### FRAGMENTO FACILITADO
************

La respuesta a la primera: el hombre, la mujer íntegros y específicos, los que arrojan sombra, encastrados en la pluralidad de sus circunstancias. No solo la razón, no solo los impulsos biológicos, como si fueran sistemas mecánicos que giran desconectados de cualquier otro, sino la totalidad de la persona, que apenas ha sido tenido en cuenta por la gran tradición filosófica de los últimos siglos. De todas las circunstancias que constituyen al ser humano, el sentir es su experiencia originaria, o aquello que permite toda experiencia, el subsuelo de toda experiencia. El sentir como información sensorial, y también como palpitación de la emoción, como anhelo, dirección, empuje. “Yo lo siento: se vive toda vida”.
Unamunoi y Zambrano coinciden en eso: el sentir es el estallido a partir del cual se expanden nuestras vidas individuales. Sin engañarse: no es posible el regreso a un sentir primordial. No se puede plantear desprenderse de la razón, o la voluntad, o la inclinación moral. Ya estamos atravesados de razón; no se trata de negarla, sino de reconocer que está inervada de sentir. Durante siglos, la filosofía dominante ha sido una jirafa con las patas tan largas que ha olvidado que pisaba tierra y se creía solo cabeza: razonamiento puro y abstracción.
Ese tiempo, a principios del siglo XX, es un tiempo que ya se ha acabado.
Segundo Nacimiento
Esa toma de conciencia de la totalidad del ser humano es también toma de conciencia de del sentir y de la necesidad de sentido. Aquí es donde se hace más visible lo existencialista en María. Aunque es claramente cristiana, en ella eso no es algo dogmático, algo que momifica. Afirma la condición flotante del ser humano: el ser humano es homo viator, criatura en camino, como escribiría Gabriel Marcel, también existencialista cristiano. Escribe María: “Ni estamos acabados de hacer, ni nos es evidente lo que tenemos que hacer para acabarnos; no está prefijado cómo hemos de terminarnos a nosotros mismos”ii. La vida es descubrimiento, transformación,carne viva y caliente, improvisación o al menos vacilación, paso firme pero en vilo. Algo que sobrepasa el mundo militar de los juicios de Kant, o la visión panorámica del desfile del Espíritu de Hegel, por ejemplo. Todo eso será o no será así, pero al omitir la vivencia de lo impreciso, lo dubitativo, el deseo y el temor… deja una especie de hueso seco que no se parece a nosotrosiii.
Esa libertad puede conducir en algún momento, a la crisis: el momento privilegiado de descubrimiento lo indeterminado y crudo de la vida. La crisis es el pozo del que sacar una verdad que se siente en la sangre, que transforma y de la que no podremos hablar. También es la evidencia de lo inacabado de la vida y de lo incapaces que son nuestras armaduras para separarnos del contacto con la vida, para ocultar nuestra vulnerabilidad. Evidencia, más que símbolo: el símbolo pertenece parcialmente al mundo del lenguaje, y tiene un lado tal vez calcificado. Aquí se nos quiere hablar de lo vivido a pelo, sin apoyo de esquemas, ni sistemas (que para María son el reverso intelectual de la angustia), ni expectativas. Animal que tiembla. Animal que descubre que flota más allá de sus fuerzas individuales. La entrega es total, tal vez, terrible. “En los instantes de crisis, la vida aparece al descubierto en el mayor desamparo, hasta llegar a causarnos rubor. En ellos el hombre siente la vergüenza de estar desnudo y la necesidad terrible de cubrirse con lo que sea”iv.

************

### DATOS FACILITADOS
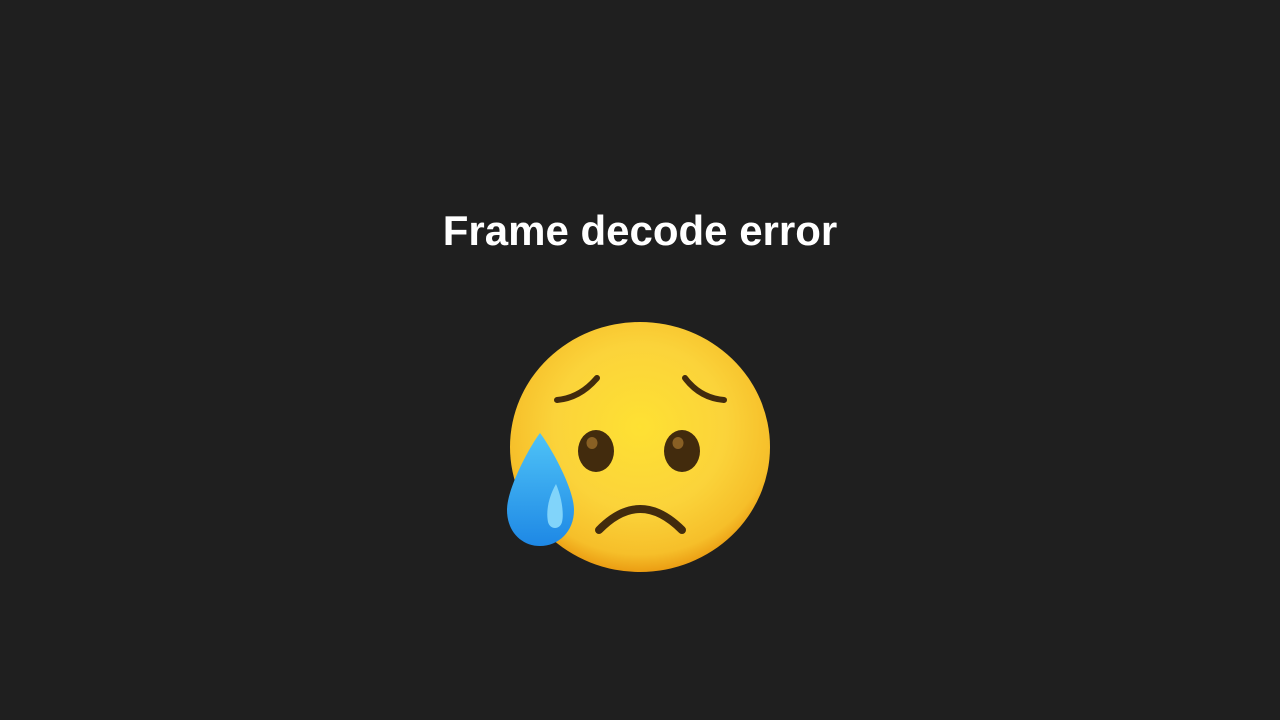 The width and height of the screenshot is (1280, 720). What do you see at coordinates (640, 230) in the screenshot?
I see `error-title: Frame decode error` at bounding box center [640, 230].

************

### PUNTO DE TRABAJO 1
¿Qué modos del sentir enumera el fragmento sobre el sentir en la frase que empieza "El sentir como información sensorial"?
### PUNTO DE TRABAJO 2
Escribe la parte siguiente del fragmento sobre el sentir a partir de su última frase.
El listado no interviene en nada de esto.

### ZONA DE RESPUESTA 1
Información sensorial, palpitación de la emoción, anhelo, dirección y empuje.

### ZONA DE RESPUESTA 2
Añadimos: en esos momentos aparece también la conciencia de todo aquello con lo que nos hemos cubierto, del traje de hombre rana con el que hemos querido evitar el contacto pleno de lo real. Que yo sepa, María no usa el término ‘ego’, pero lo que se produce en la es el desmantelamiento, de forma más parcial que total, de lo egótico en nosotros.
Precisamente ese hundirse en la desnudez de la vida es el segundo nacimiento. “Ver cómo nos quedamos cuando ya no nos queda nada”v. No es algo casual; es un destino humano, que podamos optar por atravesar o no. Aunque a veces no podemos optar. El nombre de segundo nacimiento dirige la atención a los evangelios (“Te aseguro que el que no nace del agua y del Espíritu no puede entrar en el Reino de Dios. Lo que nace de la carne es carne, lo que nace del Espíritu es espíritu”, en el evangelio de Juan 3:5), pero también a los ritos órficos de la antigüedad, verdaderos ejercicios de atravesar la muerte en vida. “Sabido es que lo más difícil no es ascender, sino descender”vi. La falta de concesiones de este abandono recuerda al ‘traje de trabajo’, como llamaba San Juan de la Cruz a la determinación del camino místico.
En “Claros del bosque” vuelve la idea de despojamiento, de abandono de todo cuando creímos cierto, de toda aparente fuente de fuerza y de resistencia: “Una suerte de desnudez que por sí misma hace sentir que se está renaciendo, pues que como se nació desnudo, sin desnudez no hay renacer posible; sin despojarse o ser despojado de toda vestidura, sin quedarse sin dosel, y aun sin techo, sin sentir la vida toda como no pudo ser sentida en el primer nacimiento; sin cobijo, sin apoyo, sin punto de referencia (…) así es ella, la vida, la recién llegada, la encontrada la aparecida, un puro don. Y así quedará siempre para quienes estuvieron despiertos durante el acontecimiento…”vii Quien quiera que haya vivido un momento de crisis así, al regresar, lo hace con mayor sentido de gratitud y de humildad.
Despiertos a nuestro propio nacimiento: la atención y la conciencia son los testigos del despojamiento, de la transformación y el regreso. Transformación: ya no un compuesto biológico capaz de crecer cuantitativamente, sino la posibilidad de llegar a ser, de una manera antes no sentida, humanos. En “La tumba de Antígona” se dice, tal vez con más precisión: “Un segundo nacimiento que le ofrece, como a todos los que esto sucede, la revelación de su ser en todas sus dimensiones; segundo nacimiento que es vida y visión”viii. No solo vida de la carne, también revelación. Es decir, algo que no es razón conceptual, ni el retumbar del cuerpo y del mundo. Tampoco delirio, sino inspiración poética. Algo que no tiene que ver con la elaboración de poemas y a lo que volveremos después.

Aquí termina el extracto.